↓

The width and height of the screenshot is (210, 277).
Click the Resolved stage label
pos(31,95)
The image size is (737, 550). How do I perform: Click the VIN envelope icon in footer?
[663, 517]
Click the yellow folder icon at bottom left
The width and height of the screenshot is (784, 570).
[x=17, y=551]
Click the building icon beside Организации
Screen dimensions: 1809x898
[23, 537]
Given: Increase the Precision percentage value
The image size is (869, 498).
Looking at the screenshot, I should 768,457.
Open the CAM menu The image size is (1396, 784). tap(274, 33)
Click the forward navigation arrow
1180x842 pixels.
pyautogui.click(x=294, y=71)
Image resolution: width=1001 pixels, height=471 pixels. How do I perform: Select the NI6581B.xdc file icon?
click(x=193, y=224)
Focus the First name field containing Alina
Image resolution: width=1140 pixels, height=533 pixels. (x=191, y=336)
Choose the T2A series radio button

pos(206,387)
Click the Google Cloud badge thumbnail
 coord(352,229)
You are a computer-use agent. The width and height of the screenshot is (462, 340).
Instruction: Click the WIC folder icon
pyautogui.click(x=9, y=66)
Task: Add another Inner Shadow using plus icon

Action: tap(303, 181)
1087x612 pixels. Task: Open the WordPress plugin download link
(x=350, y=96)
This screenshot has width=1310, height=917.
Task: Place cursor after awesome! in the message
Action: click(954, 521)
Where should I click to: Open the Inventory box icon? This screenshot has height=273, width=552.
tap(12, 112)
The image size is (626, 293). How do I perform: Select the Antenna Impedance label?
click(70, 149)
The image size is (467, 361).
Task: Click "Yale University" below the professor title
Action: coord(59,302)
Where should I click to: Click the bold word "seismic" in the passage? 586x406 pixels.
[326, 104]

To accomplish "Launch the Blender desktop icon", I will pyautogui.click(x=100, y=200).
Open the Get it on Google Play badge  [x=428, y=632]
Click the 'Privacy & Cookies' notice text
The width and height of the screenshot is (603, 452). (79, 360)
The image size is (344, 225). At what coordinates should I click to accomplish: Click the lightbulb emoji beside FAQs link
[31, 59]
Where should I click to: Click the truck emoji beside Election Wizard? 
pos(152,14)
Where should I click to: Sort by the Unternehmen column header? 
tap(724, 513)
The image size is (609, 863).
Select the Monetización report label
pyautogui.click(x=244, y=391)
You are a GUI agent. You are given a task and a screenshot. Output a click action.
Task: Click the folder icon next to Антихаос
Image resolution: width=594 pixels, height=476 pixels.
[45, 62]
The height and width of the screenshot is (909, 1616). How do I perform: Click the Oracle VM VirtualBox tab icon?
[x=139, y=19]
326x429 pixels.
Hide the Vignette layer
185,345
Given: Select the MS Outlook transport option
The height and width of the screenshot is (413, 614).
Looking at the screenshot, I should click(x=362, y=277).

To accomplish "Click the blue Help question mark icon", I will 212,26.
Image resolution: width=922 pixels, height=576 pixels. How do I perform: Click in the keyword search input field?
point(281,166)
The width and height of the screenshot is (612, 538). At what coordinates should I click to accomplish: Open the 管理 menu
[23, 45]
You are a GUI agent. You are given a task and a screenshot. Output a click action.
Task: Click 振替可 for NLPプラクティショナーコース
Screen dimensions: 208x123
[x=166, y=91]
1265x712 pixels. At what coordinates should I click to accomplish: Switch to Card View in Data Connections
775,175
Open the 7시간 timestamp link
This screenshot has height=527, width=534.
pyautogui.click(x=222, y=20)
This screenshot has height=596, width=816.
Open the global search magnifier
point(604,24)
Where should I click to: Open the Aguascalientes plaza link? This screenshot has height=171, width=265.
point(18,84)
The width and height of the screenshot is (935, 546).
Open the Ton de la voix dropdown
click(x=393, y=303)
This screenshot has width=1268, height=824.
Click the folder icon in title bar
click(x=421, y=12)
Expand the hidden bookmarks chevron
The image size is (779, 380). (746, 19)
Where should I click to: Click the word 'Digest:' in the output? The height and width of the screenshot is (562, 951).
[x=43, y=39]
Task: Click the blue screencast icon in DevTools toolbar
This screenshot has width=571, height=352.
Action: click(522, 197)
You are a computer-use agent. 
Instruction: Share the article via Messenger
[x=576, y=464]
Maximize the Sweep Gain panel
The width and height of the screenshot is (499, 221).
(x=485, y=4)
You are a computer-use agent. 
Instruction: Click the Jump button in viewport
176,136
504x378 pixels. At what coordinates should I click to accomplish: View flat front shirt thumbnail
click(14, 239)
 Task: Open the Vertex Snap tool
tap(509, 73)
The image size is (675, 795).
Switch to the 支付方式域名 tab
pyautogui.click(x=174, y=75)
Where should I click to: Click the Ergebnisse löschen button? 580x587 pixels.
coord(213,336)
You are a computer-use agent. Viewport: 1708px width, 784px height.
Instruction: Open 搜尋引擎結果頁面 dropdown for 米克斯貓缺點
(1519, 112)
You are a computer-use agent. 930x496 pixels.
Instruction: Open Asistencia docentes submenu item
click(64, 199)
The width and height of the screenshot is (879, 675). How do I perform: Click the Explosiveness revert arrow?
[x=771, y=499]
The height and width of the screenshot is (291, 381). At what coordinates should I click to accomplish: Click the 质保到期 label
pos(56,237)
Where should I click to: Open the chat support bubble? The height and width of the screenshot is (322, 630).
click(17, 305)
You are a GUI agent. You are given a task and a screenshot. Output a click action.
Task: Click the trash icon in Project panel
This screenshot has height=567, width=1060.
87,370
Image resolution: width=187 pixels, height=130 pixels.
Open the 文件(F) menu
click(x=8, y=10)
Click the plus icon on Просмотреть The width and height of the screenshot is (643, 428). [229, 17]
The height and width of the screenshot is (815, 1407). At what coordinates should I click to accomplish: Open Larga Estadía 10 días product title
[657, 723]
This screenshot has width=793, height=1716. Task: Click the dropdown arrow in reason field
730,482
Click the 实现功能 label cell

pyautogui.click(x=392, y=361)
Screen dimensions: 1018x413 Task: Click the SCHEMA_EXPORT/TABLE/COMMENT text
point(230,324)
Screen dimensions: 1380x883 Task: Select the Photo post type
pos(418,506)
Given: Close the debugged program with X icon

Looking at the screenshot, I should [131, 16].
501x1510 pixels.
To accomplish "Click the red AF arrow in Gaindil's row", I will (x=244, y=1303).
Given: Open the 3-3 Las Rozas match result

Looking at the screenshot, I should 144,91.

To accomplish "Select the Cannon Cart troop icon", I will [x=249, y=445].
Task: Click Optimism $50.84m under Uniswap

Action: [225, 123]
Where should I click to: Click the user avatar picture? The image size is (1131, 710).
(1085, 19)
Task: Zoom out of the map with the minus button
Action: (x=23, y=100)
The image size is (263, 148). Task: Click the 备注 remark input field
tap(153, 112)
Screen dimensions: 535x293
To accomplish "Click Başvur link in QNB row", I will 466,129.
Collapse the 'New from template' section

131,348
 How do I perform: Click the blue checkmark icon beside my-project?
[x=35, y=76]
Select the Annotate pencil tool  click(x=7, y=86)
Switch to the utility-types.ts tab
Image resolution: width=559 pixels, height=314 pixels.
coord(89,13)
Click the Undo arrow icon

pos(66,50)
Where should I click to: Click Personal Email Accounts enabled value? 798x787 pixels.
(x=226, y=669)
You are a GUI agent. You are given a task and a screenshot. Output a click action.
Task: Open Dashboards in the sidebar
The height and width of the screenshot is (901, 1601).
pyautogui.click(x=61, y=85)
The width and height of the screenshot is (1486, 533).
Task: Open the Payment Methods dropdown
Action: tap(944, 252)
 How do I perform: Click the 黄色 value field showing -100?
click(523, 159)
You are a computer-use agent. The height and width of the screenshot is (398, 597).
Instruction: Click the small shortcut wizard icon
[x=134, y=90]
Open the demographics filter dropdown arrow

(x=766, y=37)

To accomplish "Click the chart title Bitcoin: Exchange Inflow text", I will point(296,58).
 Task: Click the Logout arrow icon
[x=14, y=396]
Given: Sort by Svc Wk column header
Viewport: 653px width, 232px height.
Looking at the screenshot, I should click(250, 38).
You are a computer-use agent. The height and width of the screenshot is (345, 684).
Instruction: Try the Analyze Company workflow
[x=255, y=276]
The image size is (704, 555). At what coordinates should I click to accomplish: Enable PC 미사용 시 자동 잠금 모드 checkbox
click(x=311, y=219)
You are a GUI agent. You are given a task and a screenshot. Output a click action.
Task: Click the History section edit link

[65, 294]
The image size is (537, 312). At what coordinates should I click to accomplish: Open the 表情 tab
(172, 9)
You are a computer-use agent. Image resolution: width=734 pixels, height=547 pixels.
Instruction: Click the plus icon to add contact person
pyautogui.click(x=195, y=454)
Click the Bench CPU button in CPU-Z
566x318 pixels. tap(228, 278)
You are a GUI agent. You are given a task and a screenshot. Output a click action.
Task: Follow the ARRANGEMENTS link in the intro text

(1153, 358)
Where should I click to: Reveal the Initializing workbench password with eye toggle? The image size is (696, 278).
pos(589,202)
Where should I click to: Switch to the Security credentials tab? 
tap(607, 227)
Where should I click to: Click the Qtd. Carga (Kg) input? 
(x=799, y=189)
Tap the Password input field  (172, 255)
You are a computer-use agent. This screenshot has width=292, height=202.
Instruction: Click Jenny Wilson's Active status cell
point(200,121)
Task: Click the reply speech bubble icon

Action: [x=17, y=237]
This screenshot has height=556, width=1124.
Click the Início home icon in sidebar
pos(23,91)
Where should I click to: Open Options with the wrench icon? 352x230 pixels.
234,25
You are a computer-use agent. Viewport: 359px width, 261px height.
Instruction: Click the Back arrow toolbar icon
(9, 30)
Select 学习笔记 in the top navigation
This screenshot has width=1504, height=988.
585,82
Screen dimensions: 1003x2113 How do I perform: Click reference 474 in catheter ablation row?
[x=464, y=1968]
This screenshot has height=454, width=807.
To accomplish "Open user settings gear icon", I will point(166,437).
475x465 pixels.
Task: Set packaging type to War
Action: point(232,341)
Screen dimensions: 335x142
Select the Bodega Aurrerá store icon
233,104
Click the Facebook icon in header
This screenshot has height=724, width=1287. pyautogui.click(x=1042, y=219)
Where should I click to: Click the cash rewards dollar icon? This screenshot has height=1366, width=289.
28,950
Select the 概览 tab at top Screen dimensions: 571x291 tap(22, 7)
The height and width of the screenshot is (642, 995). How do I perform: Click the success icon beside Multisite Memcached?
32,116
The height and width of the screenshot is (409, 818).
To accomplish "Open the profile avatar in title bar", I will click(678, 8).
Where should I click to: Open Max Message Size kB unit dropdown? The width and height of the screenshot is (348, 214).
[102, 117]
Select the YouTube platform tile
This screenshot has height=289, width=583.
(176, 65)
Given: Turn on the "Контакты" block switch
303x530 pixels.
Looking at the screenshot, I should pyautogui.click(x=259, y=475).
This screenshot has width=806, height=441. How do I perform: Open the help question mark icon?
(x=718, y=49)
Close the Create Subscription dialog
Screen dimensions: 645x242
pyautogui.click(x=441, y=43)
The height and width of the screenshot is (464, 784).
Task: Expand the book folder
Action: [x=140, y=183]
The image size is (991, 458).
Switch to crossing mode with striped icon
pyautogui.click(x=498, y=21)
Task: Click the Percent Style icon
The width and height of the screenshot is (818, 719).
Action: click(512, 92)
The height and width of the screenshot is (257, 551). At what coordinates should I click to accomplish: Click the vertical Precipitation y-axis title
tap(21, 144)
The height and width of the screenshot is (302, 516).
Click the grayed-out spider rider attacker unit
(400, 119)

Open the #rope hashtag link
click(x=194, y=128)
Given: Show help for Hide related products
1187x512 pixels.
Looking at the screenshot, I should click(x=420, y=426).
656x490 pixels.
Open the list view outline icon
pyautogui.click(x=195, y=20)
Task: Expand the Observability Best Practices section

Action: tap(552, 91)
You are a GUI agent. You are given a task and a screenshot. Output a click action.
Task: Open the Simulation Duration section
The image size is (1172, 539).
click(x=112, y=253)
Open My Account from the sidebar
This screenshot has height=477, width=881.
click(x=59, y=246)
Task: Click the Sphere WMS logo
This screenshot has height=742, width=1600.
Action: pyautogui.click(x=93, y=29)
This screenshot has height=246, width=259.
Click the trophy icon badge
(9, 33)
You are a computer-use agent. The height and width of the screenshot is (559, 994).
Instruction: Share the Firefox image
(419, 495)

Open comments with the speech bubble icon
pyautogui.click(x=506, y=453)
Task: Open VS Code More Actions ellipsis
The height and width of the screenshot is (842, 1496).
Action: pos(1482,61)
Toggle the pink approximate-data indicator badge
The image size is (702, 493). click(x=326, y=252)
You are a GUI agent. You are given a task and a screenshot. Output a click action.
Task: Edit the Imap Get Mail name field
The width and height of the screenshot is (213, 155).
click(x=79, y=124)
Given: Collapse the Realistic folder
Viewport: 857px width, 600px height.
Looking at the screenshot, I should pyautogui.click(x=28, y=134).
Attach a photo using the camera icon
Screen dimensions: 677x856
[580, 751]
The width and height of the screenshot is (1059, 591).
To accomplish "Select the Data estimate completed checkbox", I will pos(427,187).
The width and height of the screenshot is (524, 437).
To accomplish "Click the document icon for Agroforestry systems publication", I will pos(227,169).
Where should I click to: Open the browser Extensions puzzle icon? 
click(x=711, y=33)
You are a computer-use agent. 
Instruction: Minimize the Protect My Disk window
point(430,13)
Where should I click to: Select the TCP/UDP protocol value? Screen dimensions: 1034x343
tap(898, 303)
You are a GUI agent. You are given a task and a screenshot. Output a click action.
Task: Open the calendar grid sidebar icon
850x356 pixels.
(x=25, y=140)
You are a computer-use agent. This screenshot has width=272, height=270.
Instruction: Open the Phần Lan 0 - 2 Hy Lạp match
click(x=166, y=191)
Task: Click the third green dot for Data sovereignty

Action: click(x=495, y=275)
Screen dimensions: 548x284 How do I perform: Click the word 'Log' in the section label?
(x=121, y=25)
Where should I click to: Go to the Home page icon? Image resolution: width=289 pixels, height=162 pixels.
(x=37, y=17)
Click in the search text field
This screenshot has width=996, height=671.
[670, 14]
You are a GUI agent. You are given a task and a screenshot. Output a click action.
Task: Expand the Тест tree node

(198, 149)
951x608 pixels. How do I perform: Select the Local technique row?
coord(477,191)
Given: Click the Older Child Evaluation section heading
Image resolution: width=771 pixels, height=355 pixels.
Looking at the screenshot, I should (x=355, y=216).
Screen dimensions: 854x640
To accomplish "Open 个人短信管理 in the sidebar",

↑

- Goal
Write out, word for word, the part of the lines above that opens with the line containing "Where should I click to: Click the bold" and closes with the line containing "The width and height of the screenshot is (603, 452).", both of those lines included.

- Complete answer
Where should I click to: Click the bold word "seismic" in the passage? 586x406 pixels.
[326, 104]

To accomplish "Launch the Blender desktop icon", I will pyautogui.click(x=100, y=200).
Open the Get it on Google Play badge  [x=428, y=632]
Click the 'Privacy & Cookies' notice text
The width and height of the screenshot is (603, 452). (79, 360)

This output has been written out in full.